The integral of a,x,y,z all give the same value of $$\frac{1}{-ik}\left(e^{-ik}-1 \right)$$ since the limits are from 0 to 1. There are (d+2) of these terms for a d-simplex. So you end up with the integral:

$$\frac{i^{d+2}}{2\pi} \int dk \mbox{ } e^{ik} \left(\frac{1}{k}\right)^{d+2}\left(e^{-ik}-1 \right)^{d+2}$$

I'm aware there are easier ways to calculate the volume of a d-simplex.
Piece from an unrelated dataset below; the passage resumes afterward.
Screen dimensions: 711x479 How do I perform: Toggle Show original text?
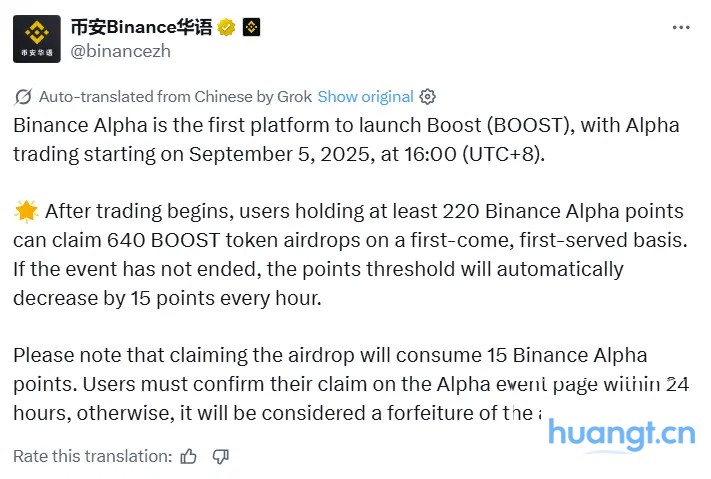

But I want to know if in principle this method works, and why is the integral so hard when the result should be easy, since the volume of a d-simplex is a simple expression.

2. Feb 19, 2010

RedX

I figured it out. The method I outlined is correct.

So we had this:

$$\frac{i^{d+2}}{2\pi} \int dk \mbox{ } e^{ik} \left(\frac{1}{k}\right)^{d+2}\left(e^{-ik}-1 \right)^{d+2}$$

Manipulating:

$$\frac{2^{d+1}}{\pi} \int dk \left(\frac{1}{k}\right)^{d+2}sin^{d+2}\left(\frac{k}{2}\right)\left[cos\left(\frac{dk}{2}\right)-isin\left(\frac{dk}{2}\right) \right]$$

For some reason Mathematica can't handle this expression (or maybe just the online free version can't handle this). So what I did was that I inserted by hand several different values of d, and thankfully, the imaginary part vanished (as it should), and you get:

$$\frac{1}{(d+1)!}$$

which is the correct answer.

I'm quite interested in seeing how the T.A. solves this problem next Monday in class...because a T.A. ought to spend more time on the homework than even the students, because the T.A. has a responsibility to be even more prepared, so his answer ought to be really good too.